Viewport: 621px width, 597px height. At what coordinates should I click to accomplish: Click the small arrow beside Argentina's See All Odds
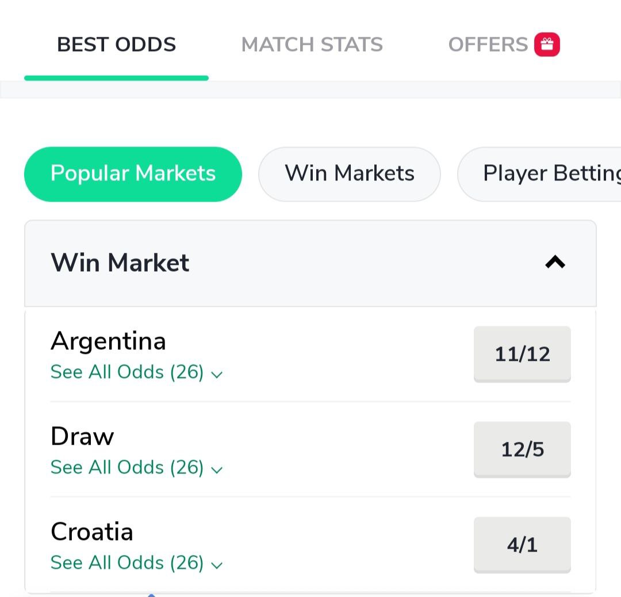click(x=217, y=375)
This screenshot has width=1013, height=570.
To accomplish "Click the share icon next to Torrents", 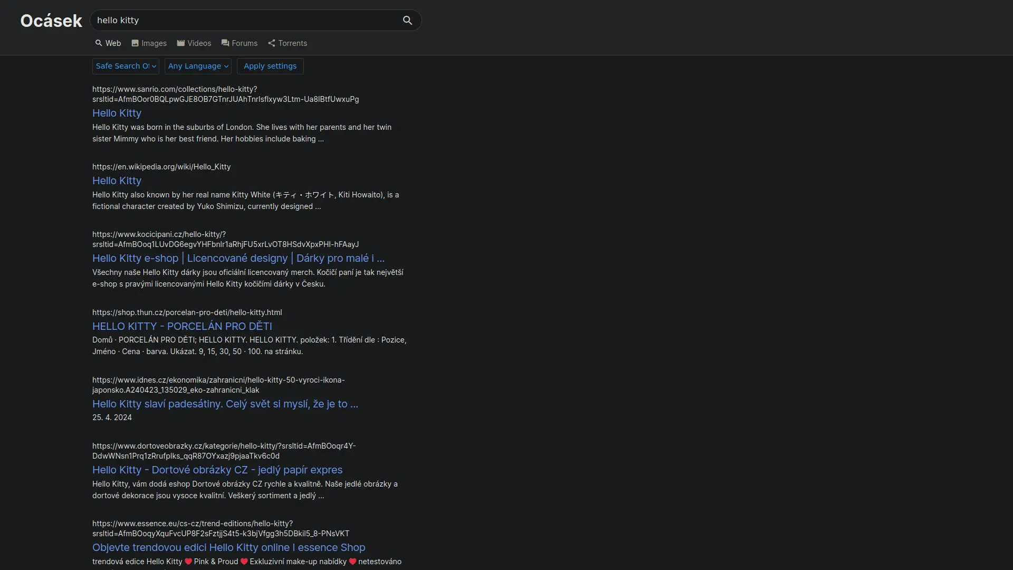I will (x=271, y=43).
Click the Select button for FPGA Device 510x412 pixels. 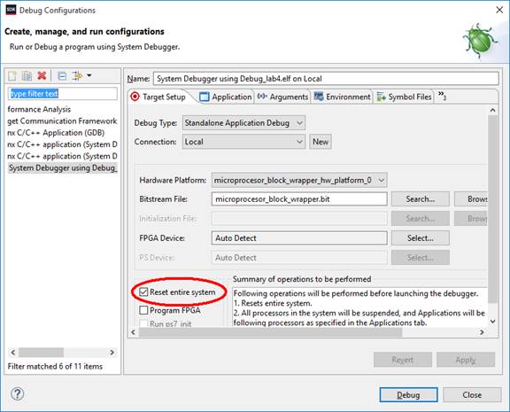coord(421,238)
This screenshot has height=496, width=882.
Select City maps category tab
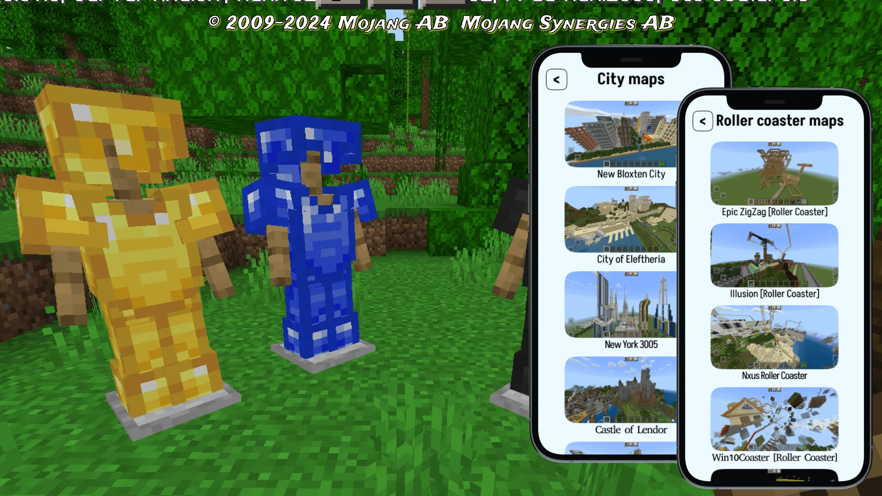(x=630, y=79)
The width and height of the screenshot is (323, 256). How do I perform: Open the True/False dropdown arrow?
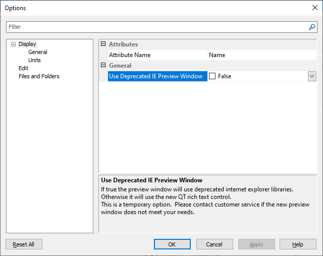[x=312, y=76]
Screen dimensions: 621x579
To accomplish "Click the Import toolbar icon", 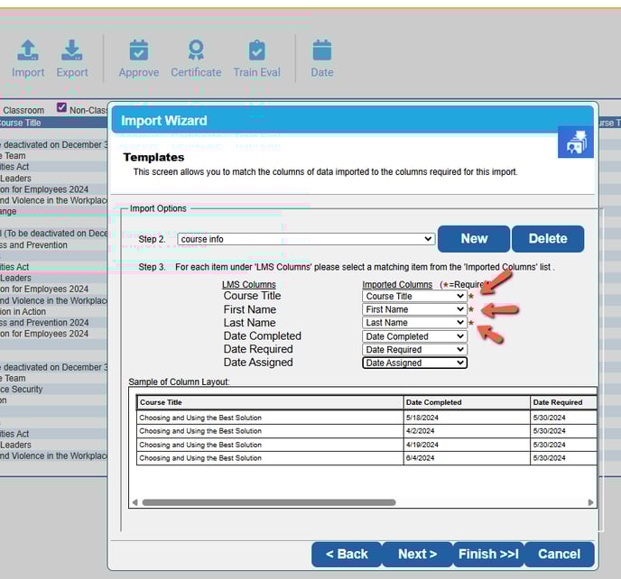I will tap(28, 51).
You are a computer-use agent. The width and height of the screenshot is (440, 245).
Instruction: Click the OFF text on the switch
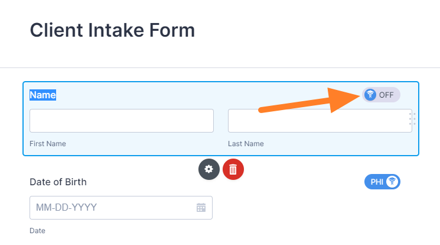[x=386, y=95]
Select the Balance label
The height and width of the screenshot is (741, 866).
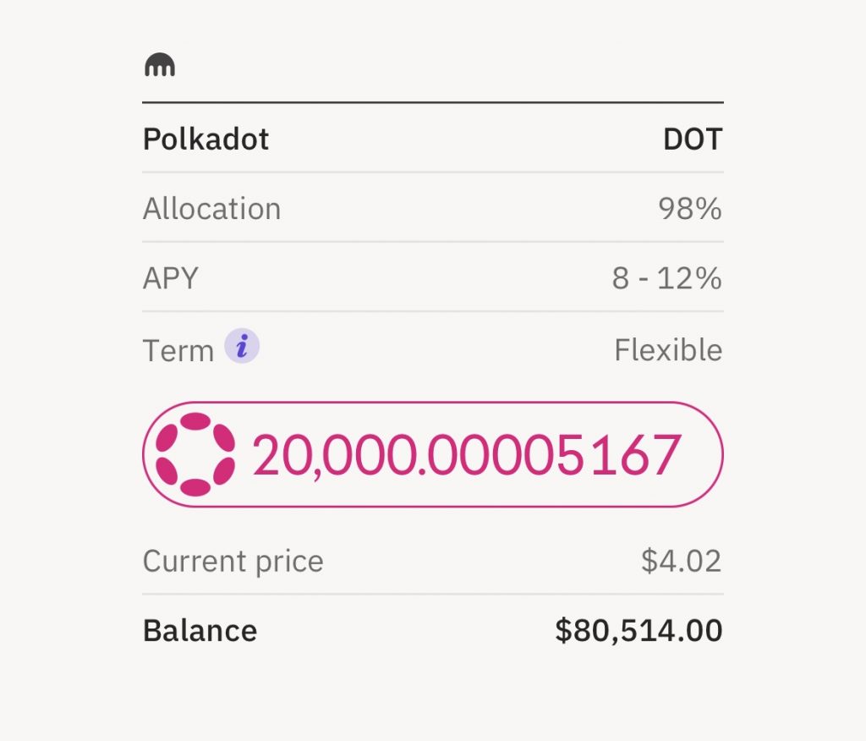coord(200,630)
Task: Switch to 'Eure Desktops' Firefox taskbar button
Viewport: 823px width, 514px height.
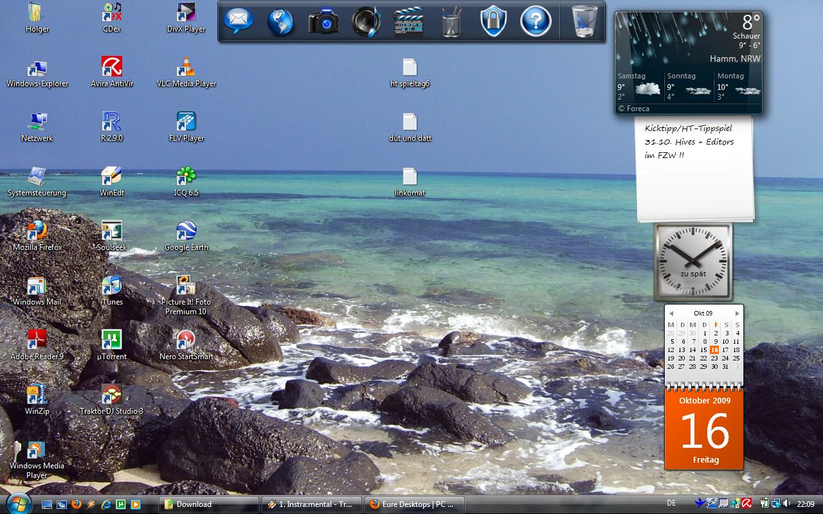Action: [x=414, y=504]
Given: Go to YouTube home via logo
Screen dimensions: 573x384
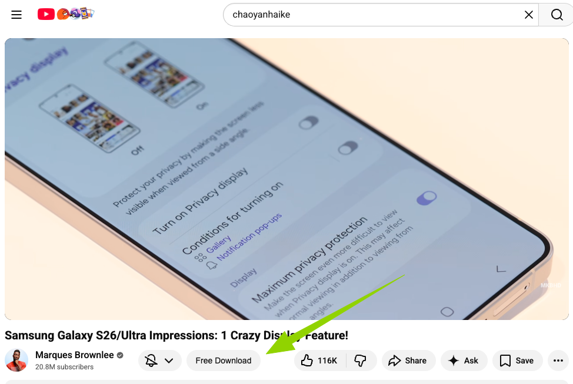Looking at the screenshot, I should click(66, 14).
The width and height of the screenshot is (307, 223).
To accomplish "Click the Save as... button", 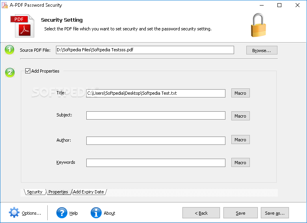I will pyautogui.click(x=275, y=213).
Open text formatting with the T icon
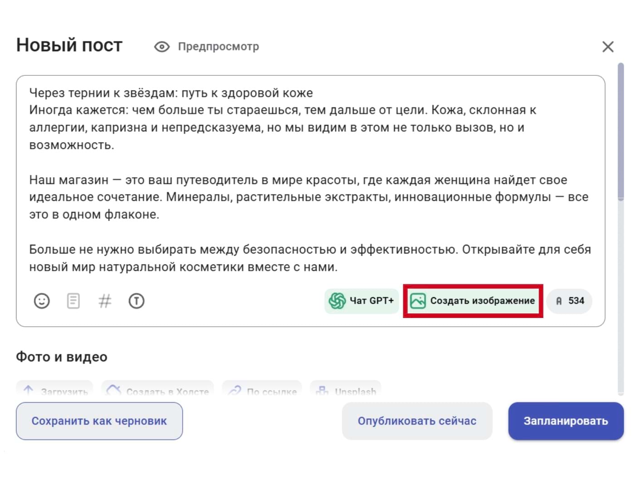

EXERCISE GOAL:
Wherever "This" occurs in the entries above, copy the line it sits on.

COMPLETED TASK:
This screenshot has width=1013, height=570.
This screenshot has height=496, width=882.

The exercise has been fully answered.